**WHAT TO WORK ON**
Edit the records below by replacing every occurrence of "GUI agent" with "interface agent", and reproduce them otherwise unchanged.

**MATERIAL PROVIDED**
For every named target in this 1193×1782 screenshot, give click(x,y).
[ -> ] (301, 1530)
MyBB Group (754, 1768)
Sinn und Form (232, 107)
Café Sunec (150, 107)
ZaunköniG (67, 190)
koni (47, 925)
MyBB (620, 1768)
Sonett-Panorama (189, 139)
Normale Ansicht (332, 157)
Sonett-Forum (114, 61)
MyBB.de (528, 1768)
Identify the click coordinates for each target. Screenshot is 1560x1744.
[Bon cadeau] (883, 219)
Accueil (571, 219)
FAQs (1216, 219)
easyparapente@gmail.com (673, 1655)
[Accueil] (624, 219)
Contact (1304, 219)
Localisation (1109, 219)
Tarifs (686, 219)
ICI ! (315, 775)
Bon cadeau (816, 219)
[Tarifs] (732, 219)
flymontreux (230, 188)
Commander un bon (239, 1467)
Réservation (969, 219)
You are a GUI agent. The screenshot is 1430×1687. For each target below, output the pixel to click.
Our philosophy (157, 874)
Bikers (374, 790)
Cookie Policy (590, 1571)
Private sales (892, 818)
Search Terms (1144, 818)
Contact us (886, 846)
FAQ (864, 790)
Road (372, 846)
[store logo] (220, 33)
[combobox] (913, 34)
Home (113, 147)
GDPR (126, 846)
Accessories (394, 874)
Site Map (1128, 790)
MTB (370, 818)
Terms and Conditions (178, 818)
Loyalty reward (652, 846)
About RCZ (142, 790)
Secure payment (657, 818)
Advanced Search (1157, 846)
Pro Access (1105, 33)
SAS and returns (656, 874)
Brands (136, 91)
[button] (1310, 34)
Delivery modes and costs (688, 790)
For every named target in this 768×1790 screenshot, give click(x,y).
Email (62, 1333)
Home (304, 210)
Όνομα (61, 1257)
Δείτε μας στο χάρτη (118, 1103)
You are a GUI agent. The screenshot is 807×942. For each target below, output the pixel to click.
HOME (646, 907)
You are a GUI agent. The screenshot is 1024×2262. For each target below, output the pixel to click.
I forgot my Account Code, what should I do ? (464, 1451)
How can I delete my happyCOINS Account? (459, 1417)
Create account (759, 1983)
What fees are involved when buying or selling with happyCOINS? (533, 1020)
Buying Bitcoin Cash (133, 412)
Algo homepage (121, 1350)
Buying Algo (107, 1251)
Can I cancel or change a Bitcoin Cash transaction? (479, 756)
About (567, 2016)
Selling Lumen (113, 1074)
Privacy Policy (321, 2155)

**TASK RESULT**
For every named target in this 1193×1782 screenshot, give click(x,y).
[ -> ] (301, 1530)
MyBB Group (754, 1768)
Sinn und Form (232, 107)
Café Sunec (150, 107)
ZaunköniG (67, 190)
koni (47, 925)
MyBB (620, 1768)
Sonett-Panorama (189, 139)
Normale Ansicht (332, 157)
Sonett-Forum (114, 61)
MyBB.de (528, 1768)
Identify the click coordinates for each target. Screenshot is 1560x1744.
[Bon cadeau] (883, 219)
Accueil (571, 219)
FAQs (1216, 219)
easyparapente@gmail.com (673, 1655)
[Accueil] (624, 219)
Contact (1304, 219)
Localisation (1109, 219)
Tarifs (686, 219)
ICI ! (315, 775)
Bon cadeau (816, 219)
[Tarifs] (732, 219)
flymontreux (230, 188)
Commander un bon (239, 1467)
Réservation (969, 219)
You are a interface agent. The screenshot is 1430×1687. For each target below, output the pixel to click.
Our philosophy (157, 874)
Bikers (374, 790)
Cookie Policy (590, 1571)
Private sales (892, 818)
Search Terms (1144, 818)
Contact us (886, 846)
FAQ (864, 790)
Road (372, 846)
[store logo] (220, 33)
[combobox] (913, 34)
Home (113, 147)
GDPR (126, 846)
Accessories (394, 874)
Site Map (1128, 790)
MTB (370, 818)
Terms and Conditions (178, 818)
Loyalty reward (652, 846)
About RCZ (142, 790)
Secure payment (657, 818)
Advanced Search (1157, 846)
Pro Access (1105, 33)
SAS and returns (656, 874)
Brands (136, 91)
[button] (1310, 34)
Delivery modes and costs (688, 790)
For every named target in this 768×1790 screenshot, give click(x,y).
Email (62, 1333)
Home (304, 210)
Όνομα (61, 1257)
Δείτε μας στο χάρτη (118, 1103)
You are a interface agent. The screenshot is 807×942. For each target below, output the pixel to click.
HOME (646, 907)
You are a interface agent. The screenshot is 1024×2262. For each target below, output the pixel to click.
I forgot my Account Code, what should I do ? (464, 1451)
How can I delete my happyCOINS Account? (459, 1417)
Create account (759, 1983)
What fees are involved when buying or selling with happyCOINS? (533, 1020)
Buying Bitcoin Cash (133, 412)
Algo homepage (121, 1350)
Buying Algo (107, 1251)
Can I cancel or change a Bitcoin Cash transaction? (479, 756)
About (567, 2016)
Selling Lumen (113, 1074)
Privacy Policy (321, 2155)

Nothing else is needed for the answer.